[The records]

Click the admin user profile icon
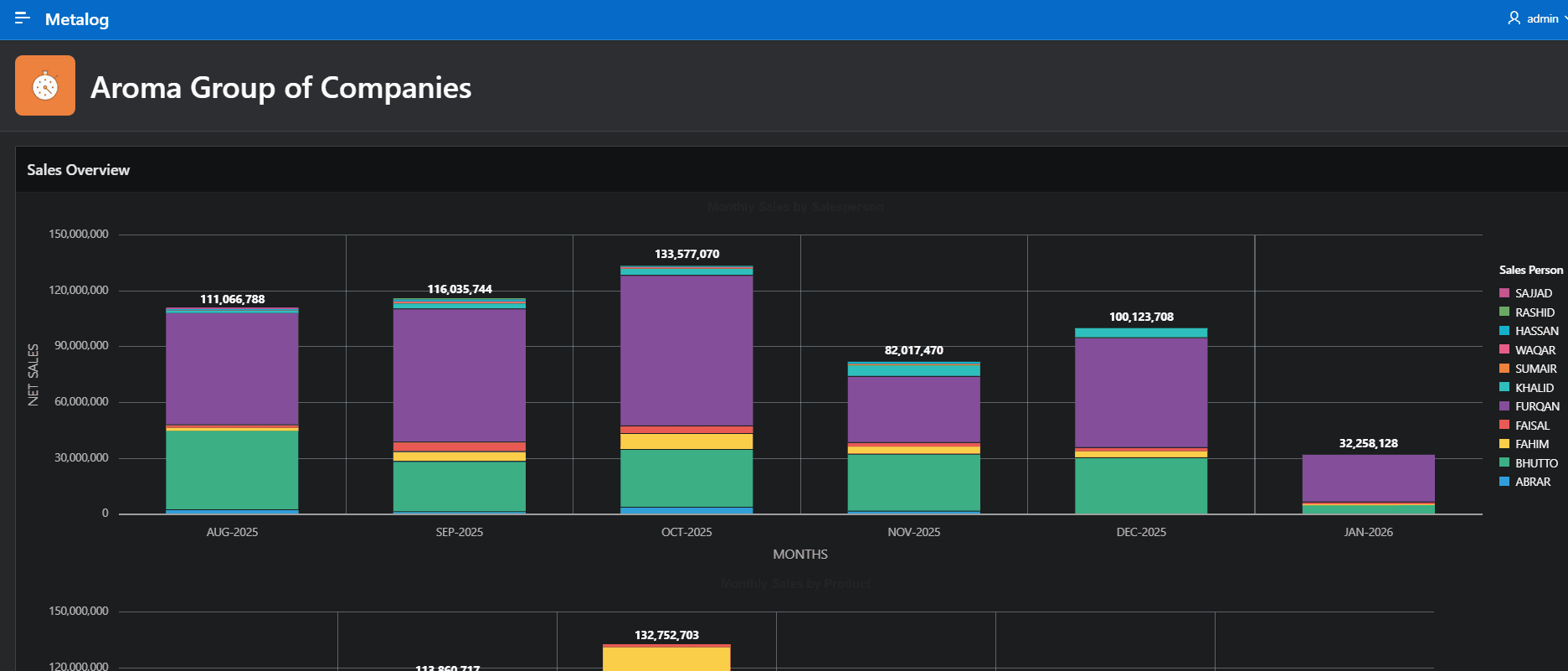click(1514, 18)
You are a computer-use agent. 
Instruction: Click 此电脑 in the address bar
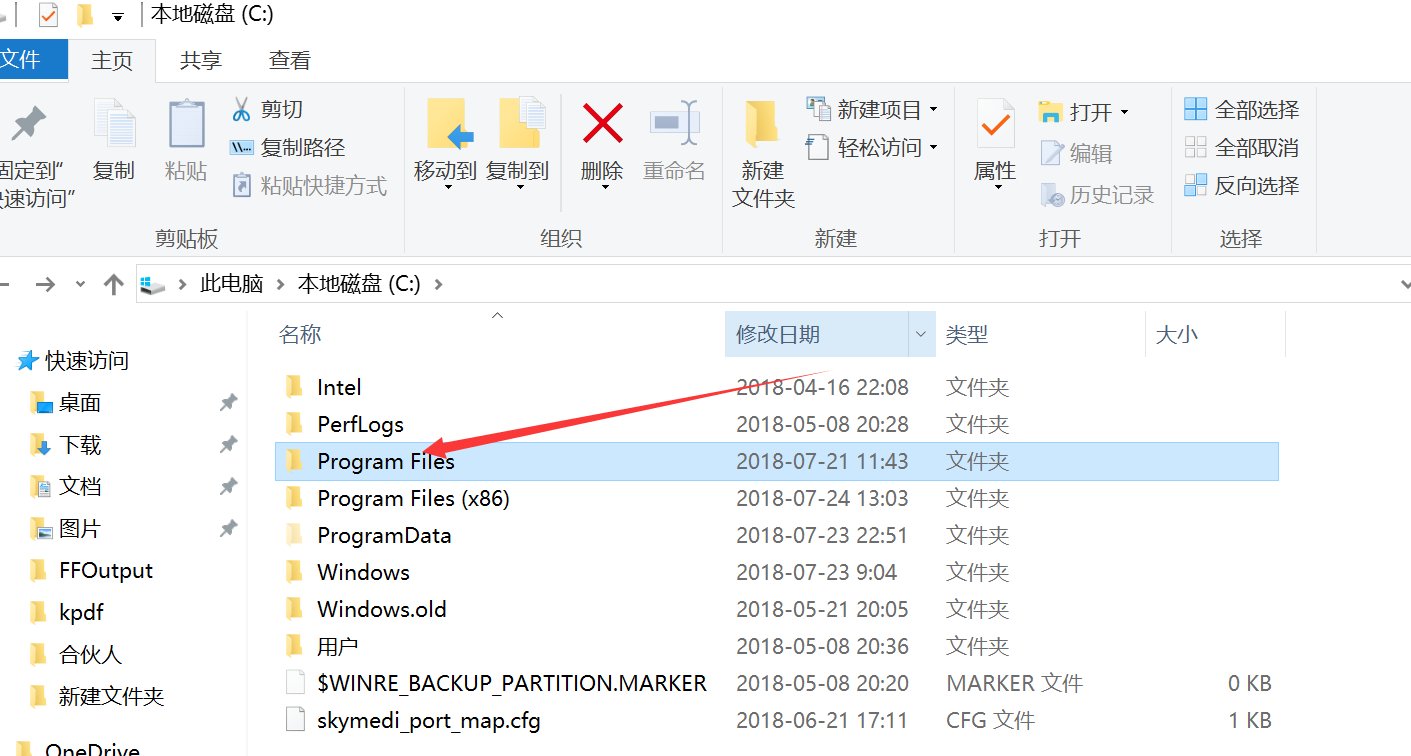point(231,283)
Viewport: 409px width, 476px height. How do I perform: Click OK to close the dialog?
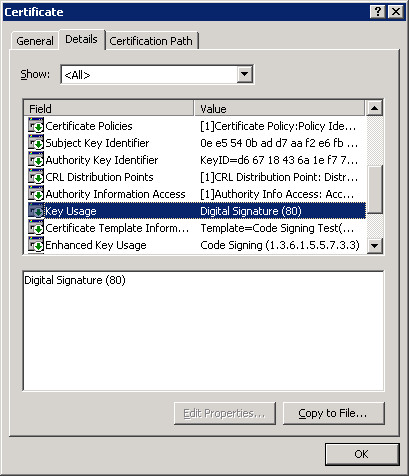(x=362, y=454)
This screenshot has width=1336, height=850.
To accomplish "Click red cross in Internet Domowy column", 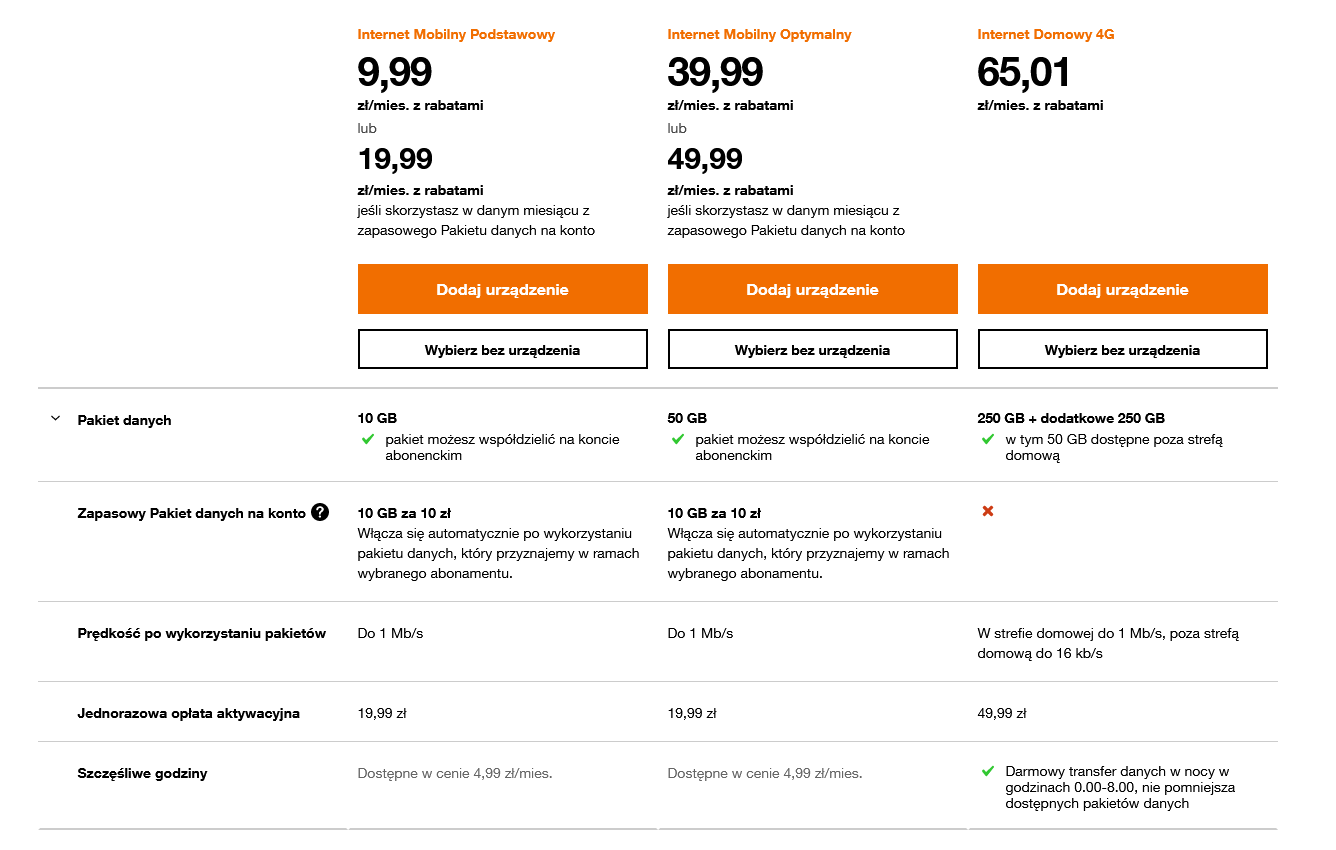I will tap(988, 511).
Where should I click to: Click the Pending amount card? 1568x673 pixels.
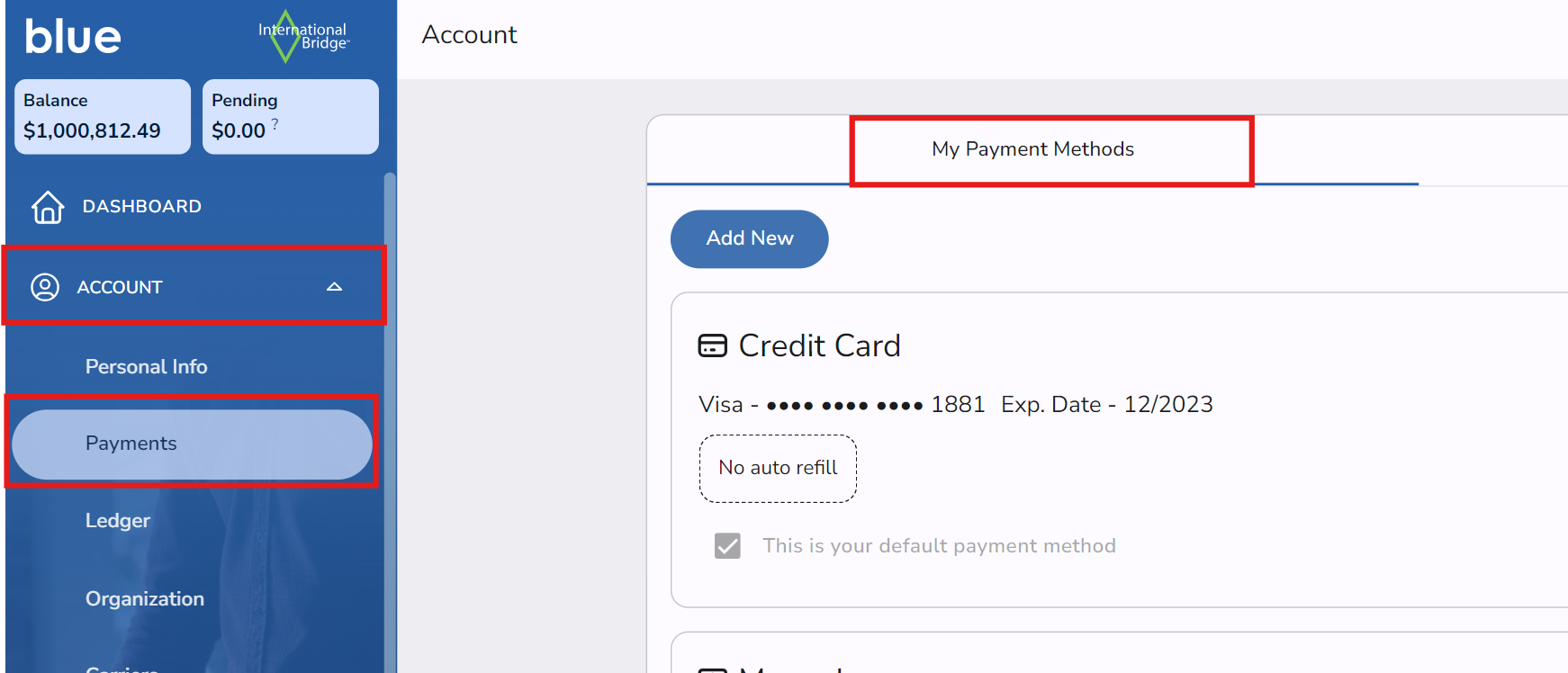point(290,117)
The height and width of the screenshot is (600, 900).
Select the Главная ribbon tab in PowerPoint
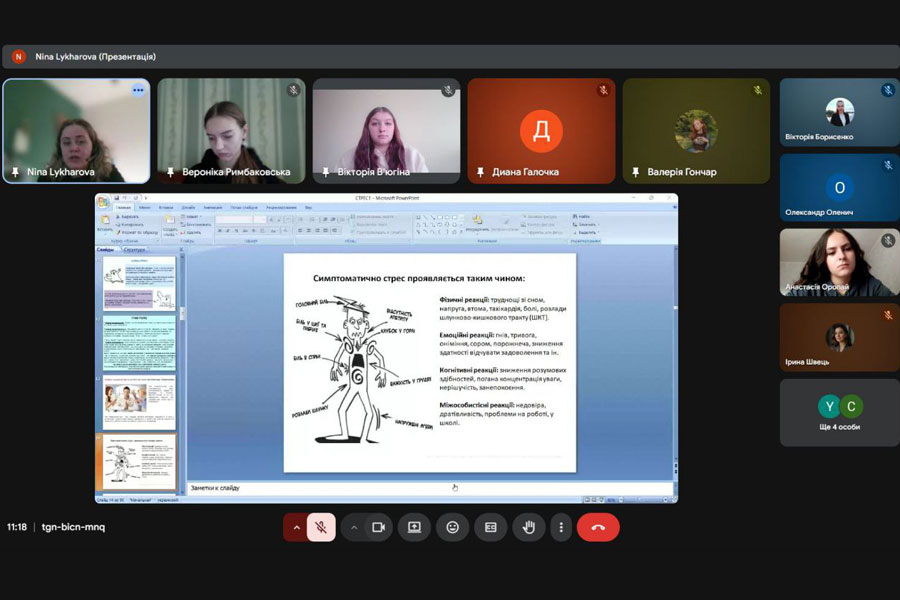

[/The records]

The required answer is each line of the entries containing the string "screenshot".

- Written solution -
This screenshot has width=1336, height=850.
The height and width of the screenshot is (600, 900).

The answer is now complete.